各種睡眠薬の血中半減期をメモメモ
一般名(商品名) 血中半減期
■超短時間型
ゾルピデム(マイスリー)1.78-2.30
トリアゾラム(ハルシオン)2.9
ゾピクロン(アモバン)3.66-3.94
■短時間型
ブロチゾラム(レンドルミン、レンドルミンD)7
リルマザホン(リスミー)10.5
エチゾラム(デパス)6
ロルメタゼパム(ロラメット、エバミール)10
■中時間型
ニトラゼパム(ネルボン、ベンザリン)27.1
フルニトラゼパム(ロヒプノール、サイレース)7
エスタゾラム(ユーロジン)24
ニメタゼパム(エリミン)26
■長時間型
クアゼパム(ドラール)36.6
ロフラゼプ酸エチル(メイラックス)110
どれも単位は「時間」です。
超短時間型の薬は3時間前後の半減期。めちゃくちゃ早いですね。この手のものは安全だと思って安易に処方されがち。しかし、中止が困難になるので要注意。私自身はこの手の薬を殆ど処方しないようにしています。
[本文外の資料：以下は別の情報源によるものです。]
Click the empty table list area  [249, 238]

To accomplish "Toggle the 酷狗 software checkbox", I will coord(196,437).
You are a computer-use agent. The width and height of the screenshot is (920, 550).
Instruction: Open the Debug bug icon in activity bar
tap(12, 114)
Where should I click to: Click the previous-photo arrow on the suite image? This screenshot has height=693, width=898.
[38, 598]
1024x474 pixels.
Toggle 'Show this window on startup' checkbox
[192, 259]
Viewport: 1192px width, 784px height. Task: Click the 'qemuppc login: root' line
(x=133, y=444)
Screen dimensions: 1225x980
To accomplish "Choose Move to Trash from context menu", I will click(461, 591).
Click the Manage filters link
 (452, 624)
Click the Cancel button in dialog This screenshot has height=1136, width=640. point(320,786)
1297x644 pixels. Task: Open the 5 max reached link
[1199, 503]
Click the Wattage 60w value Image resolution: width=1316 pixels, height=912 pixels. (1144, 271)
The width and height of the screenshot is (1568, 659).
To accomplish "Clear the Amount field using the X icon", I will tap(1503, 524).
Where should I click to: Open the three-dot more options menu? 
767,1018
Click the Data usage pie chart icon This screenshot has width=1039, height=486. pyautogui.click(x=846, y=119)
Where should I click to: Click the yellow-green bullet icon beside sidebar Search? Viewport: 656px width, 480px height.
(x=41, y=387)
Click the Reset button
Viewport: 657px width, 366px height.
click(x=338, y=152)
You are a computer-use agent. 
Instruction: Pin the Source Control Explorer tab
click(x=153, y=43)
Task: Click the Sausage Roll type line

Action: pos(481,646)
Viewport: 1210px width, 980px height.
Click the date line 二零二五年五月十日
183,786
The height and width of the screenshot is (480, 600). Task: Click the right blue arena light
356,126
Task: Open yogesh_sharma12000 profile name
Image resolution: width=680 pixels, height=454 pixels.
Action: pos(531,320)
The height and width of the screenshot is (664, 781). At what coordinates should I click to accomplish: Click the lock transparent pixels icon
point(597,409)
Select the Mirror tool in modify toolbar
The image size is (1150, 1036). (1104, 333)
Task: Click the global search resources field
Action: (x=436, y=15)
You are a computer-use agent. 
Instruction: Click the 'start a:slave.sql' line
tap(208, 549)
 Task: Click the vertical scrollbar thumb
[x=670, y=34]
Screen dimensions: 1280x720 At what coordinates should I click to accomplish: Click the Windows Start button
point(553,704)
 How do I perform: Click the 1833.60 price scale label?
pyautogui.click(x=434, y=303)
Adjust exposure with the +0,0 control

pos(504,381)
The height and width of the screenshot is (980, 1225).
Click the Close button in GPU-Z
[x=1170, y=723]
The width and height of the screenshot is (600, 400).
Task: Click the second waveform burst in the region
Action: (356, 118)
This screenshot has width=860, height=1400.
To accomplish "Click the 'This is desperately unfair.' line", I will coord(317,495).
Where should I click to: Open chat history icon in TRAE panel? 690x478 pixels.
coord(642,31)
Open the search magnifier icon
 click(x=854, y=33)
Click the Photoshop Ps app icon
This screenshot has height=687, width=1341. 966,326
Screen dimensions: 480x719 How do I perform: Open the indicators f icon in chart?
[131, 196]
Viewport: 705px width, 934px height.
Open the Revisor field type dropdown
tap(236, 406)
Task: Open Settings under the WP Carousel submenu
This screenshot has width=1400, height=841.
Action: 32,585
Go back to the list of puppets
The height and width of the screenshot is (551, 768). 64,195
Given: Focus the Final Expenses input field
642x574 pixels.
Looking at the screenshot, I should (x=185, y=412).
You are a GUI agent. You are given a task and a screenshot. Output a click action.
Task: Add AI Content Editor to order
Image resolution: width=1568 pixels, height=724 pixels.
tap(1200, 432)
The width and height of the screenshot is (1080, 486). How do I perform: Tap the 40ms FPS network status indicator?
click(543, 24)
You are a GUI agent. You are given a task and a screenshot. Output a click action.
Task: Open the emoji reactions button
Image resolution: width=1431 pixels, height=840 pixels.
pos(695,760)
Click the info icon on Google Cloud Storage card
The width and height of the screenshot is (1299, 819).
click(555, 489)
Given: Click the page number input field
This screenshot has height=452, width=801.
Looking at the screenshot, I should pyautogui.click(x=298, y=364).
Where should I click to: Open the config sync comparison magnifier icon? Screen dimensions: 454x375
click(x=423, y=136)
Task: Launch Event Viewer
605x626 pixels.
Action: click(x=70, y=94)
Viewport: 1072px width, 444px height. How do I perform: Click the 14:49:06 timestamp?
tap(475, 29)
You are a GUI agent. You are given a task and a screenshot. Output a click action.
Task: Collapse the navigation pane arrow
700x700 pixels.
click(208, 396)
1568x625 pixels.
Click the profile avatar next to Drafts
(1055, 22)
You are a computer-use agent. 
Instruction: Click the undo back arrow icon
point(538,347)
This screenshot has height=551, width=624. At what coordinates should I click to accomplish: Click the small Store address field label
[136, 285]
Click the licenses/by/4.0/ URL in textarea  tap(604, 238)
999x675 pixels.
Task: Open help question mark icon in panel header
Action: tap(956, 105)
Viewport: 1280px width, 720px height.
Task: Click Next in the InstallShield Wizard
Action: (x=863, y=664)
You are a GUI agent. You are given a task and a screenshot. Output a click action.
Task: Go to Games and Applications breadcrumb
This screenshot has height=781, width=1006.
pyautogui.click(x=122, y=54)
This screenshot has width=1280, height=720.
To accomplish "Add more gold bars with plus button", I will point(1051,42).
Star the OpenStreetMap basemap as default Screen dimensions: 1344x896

短時間型は8時間前後。朝には殆ど残らず安心して使いやすい薬。これも中止するときに難しいのは注意ですね。
中時間型は25時間前後。だからといって一日中寝ちゃうわけではなく、朝にはちゃんと目が覚めるのが通常。寝付いてから朝起きるまでの睡眠全体が安定するのはポイント。飲み続けると効果が強まります。最初に効かなくても「効かない」と結論づけずに続けるべきでしょう。中途覚醒にはお勧めです。不眠の原因が解消したときに、中止しやすいのは大きなメリット。
フルニトラゼパム(ロヒプノール、サイレース)は半減期が7時間と短いなのに「中時間型」なのは、代謝されるとニトラゼパムになり、これが中時間型だからということでしょう。ですから25時間ぐらいの半減期に近い効果が得られるということ。
長時間型は、とにかく長い。中時間型で挙げたメリットがなおさら。
睡眠薬は14日分しか処方できない縛りがありますが、ゾピクロン(アモバン)とリルマザホン(リスミー)は、その縛りがないのは外来で使う上ではポイントですね。
そして、正確には睡眠薬ではなく抗不安薬であるエチゾラム(デパス)やロフラゼプ酸エチル(メイラックス)なども当然のことながら14日の縛りと無関係ですね。
また、ニトラゼパム(ベンザリン、ネルボン)は、抗てんかん薬としてなら長期処方が可能。でも睡眠薬としては14日縛り。難しいところです。